Jonah rolls onto his stomach and peers down over the ridge. A blue laser skims his hair and splits the rocks above him, raining boulders all around. The ridge to his right explodes, and a huge section slides down the wall, cutting off the entire direction. Another laser hits his rifle, spiraling it out of his hands in a thousand scalding pieces. Jonah has no choice but to run toward Sean’s cave. He jumps over the cadet’s body, still in shock that it was Sean who betrayed them. All for a drug. All for his crazy brother who thinks aliens give him orders. He watches Vespa reach a ridge and wave at him, and then she disappears into a cave.

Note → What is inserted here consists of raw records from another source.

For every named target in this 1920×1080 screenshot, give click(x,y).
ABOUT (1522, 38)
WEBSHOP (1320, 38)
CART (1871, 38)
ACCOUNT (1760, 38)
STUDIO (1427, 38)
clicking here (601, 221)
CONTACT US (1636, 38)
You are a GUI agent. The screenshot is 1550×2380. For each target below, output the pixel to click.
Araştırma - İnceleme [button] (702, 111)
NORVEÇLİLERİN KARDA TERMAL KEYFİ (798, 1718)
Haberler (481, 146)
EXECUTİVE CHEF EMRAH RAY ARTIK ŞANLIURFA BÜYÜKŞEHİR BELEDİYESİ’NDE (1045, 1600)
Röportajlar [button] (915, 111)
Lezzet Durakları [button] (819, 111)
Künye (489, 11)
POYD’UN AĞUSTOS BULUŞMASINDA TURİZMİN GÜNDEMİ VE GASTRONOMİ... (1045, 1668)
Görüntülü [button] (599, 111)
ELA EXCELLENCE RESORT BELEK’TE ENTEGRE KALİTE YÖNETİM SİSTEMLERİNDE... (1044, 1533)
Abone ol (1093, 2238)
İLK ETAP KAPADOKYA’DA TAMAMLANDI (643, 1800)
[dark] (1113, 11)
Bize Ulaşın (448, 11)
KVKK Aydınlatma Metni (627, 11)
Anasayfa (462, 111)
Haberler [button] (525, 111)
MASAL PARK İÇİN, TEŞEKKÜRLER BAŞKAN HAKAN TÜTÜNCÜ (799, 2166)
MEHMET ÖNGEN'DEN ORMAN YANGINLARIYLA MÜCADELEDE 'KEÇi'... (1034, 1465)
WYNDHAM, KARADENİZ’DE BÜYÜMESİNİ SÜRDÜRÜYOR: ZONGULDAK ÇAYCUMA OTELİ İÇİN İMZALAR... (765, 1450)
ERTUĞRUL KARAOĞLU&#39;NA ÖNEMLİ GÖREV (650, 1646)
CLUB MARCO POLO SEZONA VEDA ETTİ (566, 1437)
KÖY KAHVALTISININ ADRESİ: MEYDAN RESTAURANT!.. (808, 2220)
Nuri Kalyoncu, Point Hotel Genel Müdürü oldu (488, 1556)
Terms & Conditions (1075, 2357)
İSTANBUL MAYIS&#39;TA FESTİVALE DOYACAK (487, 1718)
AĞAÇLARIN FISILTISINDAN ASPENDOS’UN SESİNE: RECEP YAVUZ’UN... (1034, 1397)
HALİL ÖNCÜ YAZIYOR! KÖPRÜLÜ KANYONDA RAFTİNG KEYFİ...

He makes his way to the back of his cave where it’s pitch black, and he walks right into a wall. Something in his pocket pushes into his thigh. The night-vision specs. Sean’s night-vision specs that Ruth gave him. Jonah slips them on and takes a deep breath, bracing his eyes for the brightness, but the pain is minimal. His luck is short-lived, though, when there’s no tunnel to be found.
He walks back to the entrance and spots another cave on the other side of the canyon, but how can he get there after the ridge was blown away? He then notices that a narrow section of the opposite canyon wall leans inward on the left, cutting the distance between the two sides to maybe just fifty feet. There’s a ridge over there, a bit farther down the wall, and several caves connect with it. Jonah bets one of them has a tunnel to the bottom. He has to jump.
“For Brooklyn,” he whispers. “For me.” Jonah backpedals into the cave. With a lump in his throat, he yanks the amber knife out of Richter’s belly and stuffs it into his pocket. When he touches the back wall, he counts to three and then explodes forward like a rocket. The mouth of the cave charges at him, growing larger and larger until he’s just a few feet away from the ridge, but then something blocks his path. It’s Sean, his arm dangling and twirling from just a stretch of skin, and he lurches at Jonah with an insane look in his eyes. The verve has taken over.
At the last moment, Jonah fakes right and then darts left, never slowing down. Sean swings at him with his good arm but misses, and when Jonah’s feet reach the ridge, he leaps.